In 1975, Ribman was honored by the Rockefeller Foundation with a Playwright-In-Residence fellowship for sustained contribution to American Theater.

In 1983, Ribman's play Cold Storage was chosen to be staged by Classic Theater International at the Hague, Netherlands to celebrate the 200th anniversary of the establishment of Dutch-American diplomatic relations. Subsequently, a luncheon in his honor was held at the American embassy.

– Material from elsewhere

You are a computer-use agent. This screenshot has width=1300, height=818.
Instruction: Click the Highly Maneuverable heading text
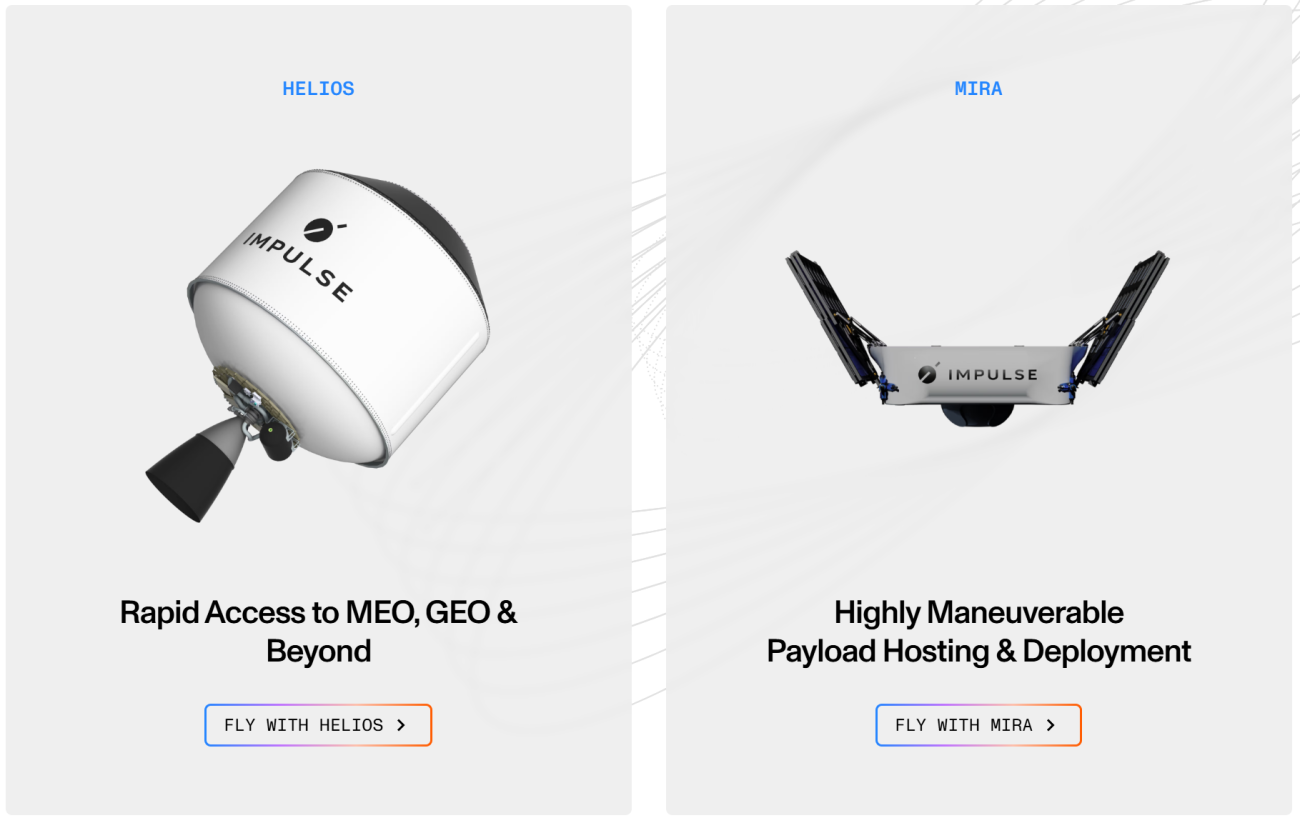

==Critical commentary and analysis==
After the American Repertory Theater's world premiere of Ribman's Sweet Table at the Richelieu, Jonathan Marks identified a central theme in Ribman's work as having "a preoccupation with the persistence of the past in the present—a recognition that we all carry with us a heavy baggage of seeds, each of which began sprouting at a different time in the past, and never stopped shooting out tendrils: a bag of memories which can never be simply dumped."

==Bibliography and further commentary==

 ·Starr, Bernard (August 4, 2016) "Famed Playwright Switches Genres. Interview With Ronald Ribman About His New Novel, Infinite Absence" Huffington Post.